“Eighth Wonder of the World” is a privileged nickname bestowed on only a handful of sites. Some of these places, like California’s Burney Falls and the Grand Canyon in Arizona, are still around to visit. But one magnificent place was lost to history as a result of Nazi looting and a World War II siege.
The Amber Room, so called because of its amber-paneled walls, was an opulent salon over 200 years old at the time of its disappearance. Nobody knows for sure what happened to its precious walls and treasures, but some continue to search for its contents.
A Gift From Prussia to Russia
The gilded room was a gift to Russian czar Peter the Great from King Friedrich Wilhelm I of Prussia in 1716. However, the idea for a room lined with amber was conceived in 1701 by then-Prussian ruler King Friedrich I, according to a 2018 paper published in the journal Gems & Geology, and was going to be mounted within Berlin’s Charlottenburg Palace. The intent was to challenge the splendor of France's palace at Versailles.
But after more than a decade of work and various craftsmen falling in and out of favor with the court, Friedrich I died in 1713 with the Amber Room unfinished. His successor, King Friedrich Wilhelm I, resented the garish project and shipped the materials to the Berlin armory. It wasn’t until 1716 when Peter the Great visited the Prussian court that Friedrich Wilhelm I offered the amber panels as a strategic gift to solidify a diplomatic alliance in amber.

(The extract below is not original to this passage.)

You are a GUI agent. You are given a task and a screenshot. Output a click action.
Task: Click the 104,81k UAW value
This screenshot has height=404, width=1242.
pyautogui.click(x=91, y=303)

The room became part of the Catherine Palace located in the imperial village Tsarskoye Selo, meaning “Tsar’s village,” outside of Saint Petersburg. The amber panels adorning the walls were made of fossilized tree rosin from the giant Baltic pine (Pinus succinifera). But the room wasn’t completed until 1745—20 years after Peter’s death, at which point it had been moved from palace to palace in Russia in search of a permanent home.